Covid denier who posted violent threats against Chris Whitty jailed for five years

Patrick Ruane
Patrick Ruane called for an ‘IRA playbook’ to be implemented after Boris Johnson extended lockdown powers for a further period. Photograph: Metropolitan police

A Covid denier who suggested “whacking” Prof Sir Chris Whitty with a rounders bat has been jailed for five years after being convicted of encouraging terrorism.

Messages posted by Patrick Ruane on social media were described by a judge who sentenced him at the Old Bailey as “extremely dangerous” during a volatile time.

The trial previously heard that the 55-year-old had targeted individuals including the UK government’s chief medical officer and the chief executive officer of Covid vaccine developer Pfizer in a series of posts during 2021.

Ruane had replied to a post about Whitty, England’s chief medical officer, saying: “The weakest point of the scull [sic] is the back of the scull and all it would take is riding a bike very fast and whacking target over the back of head with a rounders bat but a mace [a piece of metal ball and chain] would be way better.”

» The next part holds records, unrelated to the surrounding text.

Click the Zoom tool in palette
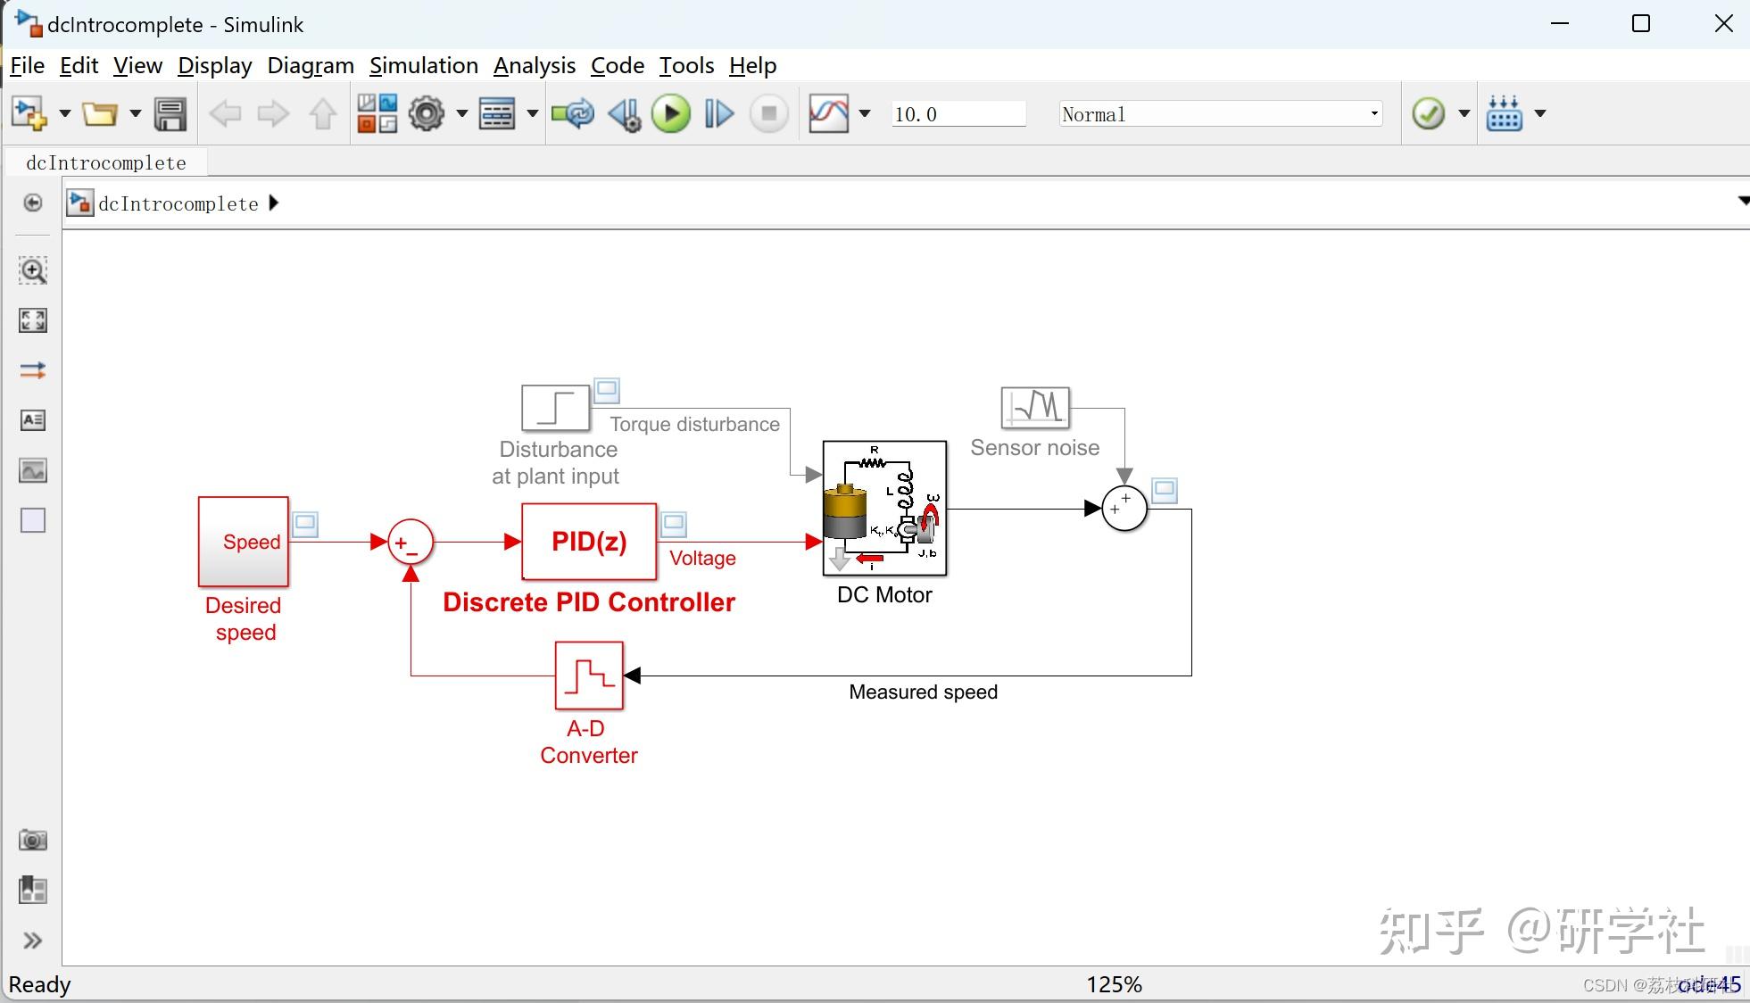Viewport: 1750px width, 1003px height. [x=33, y=270]
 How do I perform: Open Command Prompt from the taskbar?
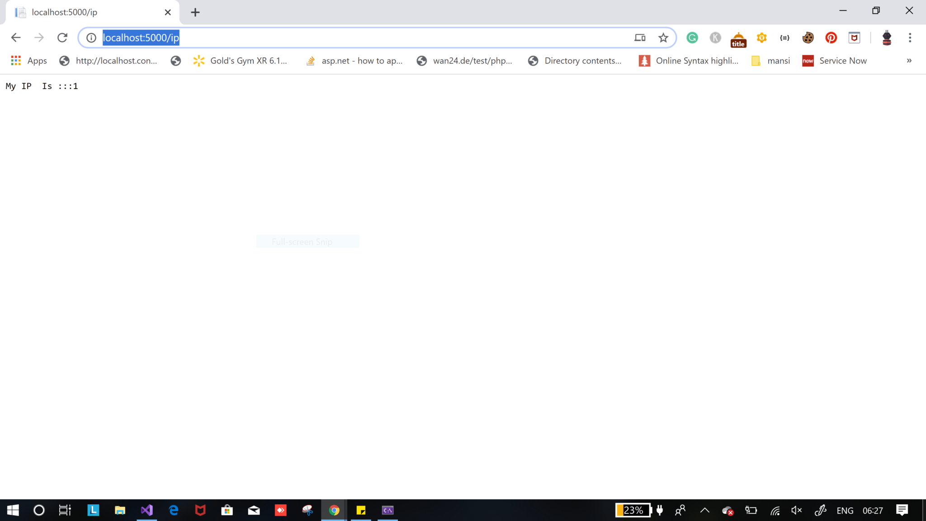tap(387, 510)
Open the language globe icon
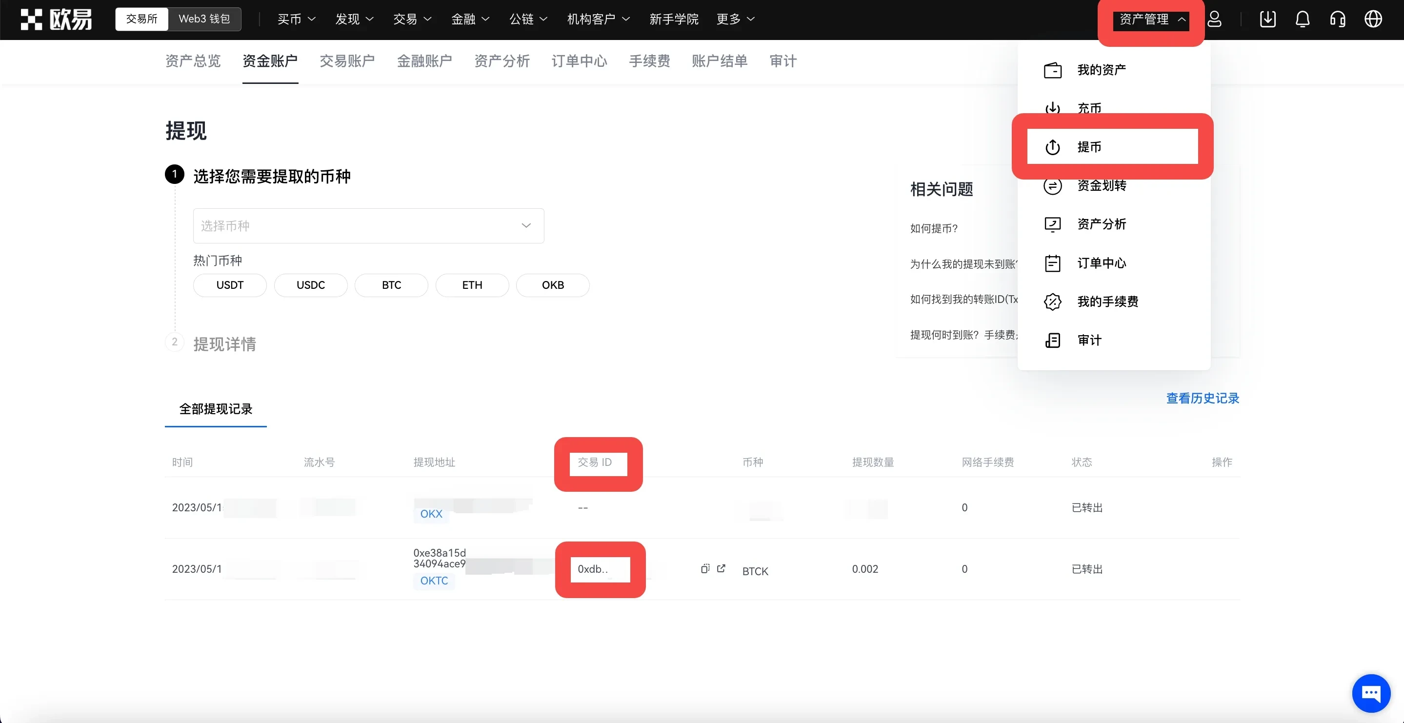The height and width of the screenshot is (723, 1404). tap(1373, 19)
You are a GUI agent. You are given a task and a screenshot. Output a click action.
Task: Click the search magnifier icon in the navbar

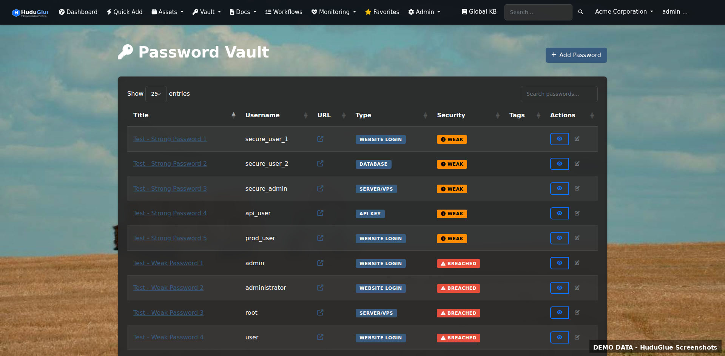pyautogui.click(x=581, y=12)
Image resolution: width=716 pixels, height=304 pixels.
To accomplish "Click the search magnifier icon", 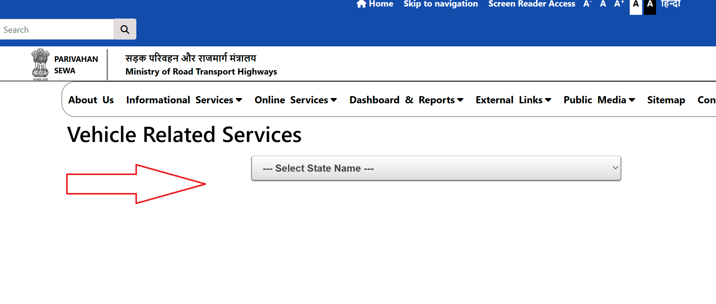I will click(125, 29).
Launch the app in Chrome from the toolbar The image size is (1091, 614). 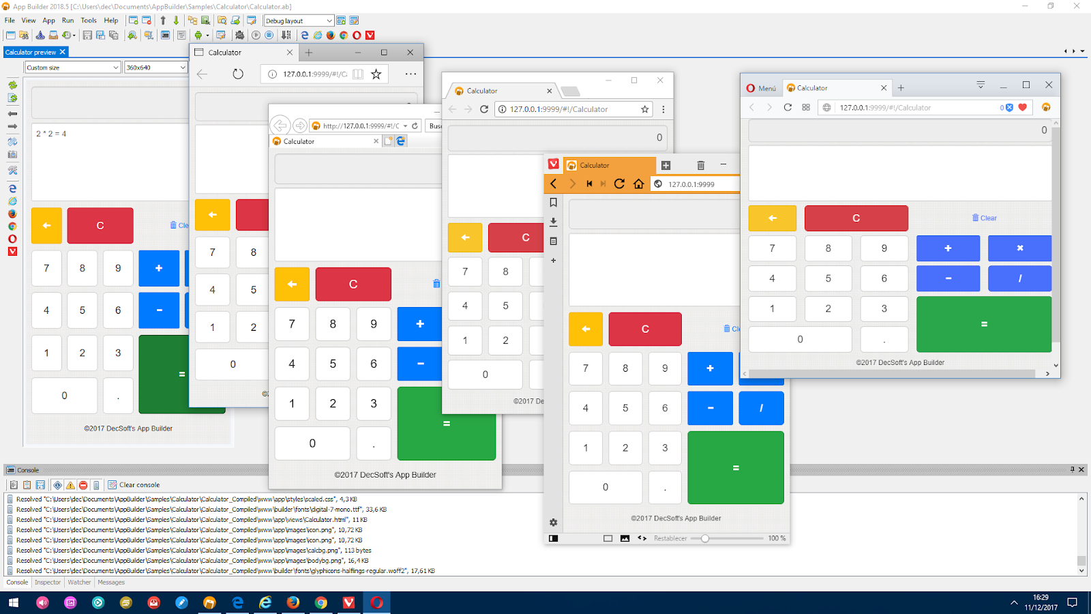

In response to the creator of the AstraZeneca vaccine getting a standing ovation at Wimbledon, he commented: “It’s a shame there was not a sharp shooter to take that fucking POS [piece of shit] out.”

An audio producer who worked in films, Ruane also posted images of semtex explosive and called for an “IRA playbook” to be implemented after the then prime minister, Boris Johnson, extended lockdown powers for a further period.

Prosecutor Julia Faure Walker said that posts by Ruane spanned months and encouraged serious violence and disruption designed to influence the government or intimidate a section of the public.

They reached a “very large audience” through two Telegram chat groups, one of which had 18,000 users.

Judge Richard Marks KC said on Monday that Ruane could not be sure people would not act out what was said in the messages. He went on to say that Ruane had a “compulsive and obsessive” mindset about the vaccines and that he often posted the messages while “blind drunk”.

The “overwhelming view around the world” was that vaccines were hugely effectively in saving lives, said the judge, who told Ruane that he was entitled to publicly vent dissenting views. “You, however, went very much further and in so doing committed the offences of which you were convicted,” he said.

Ruane, of Paddington in London, was cleared of collecting information useful to a terrorist. He had denied the charges against him and claimed his film work gave him a reasonable excuse for having the manual with semtex instructions.

Bethan David, head of the counter-terrorism division at the Crown Prosecution Service, said at the time of Ruane’s conviction last month: “This is a dangerous man who was prolific in encouraging violence because of his firmly held beliefs in a conspiracy theory.”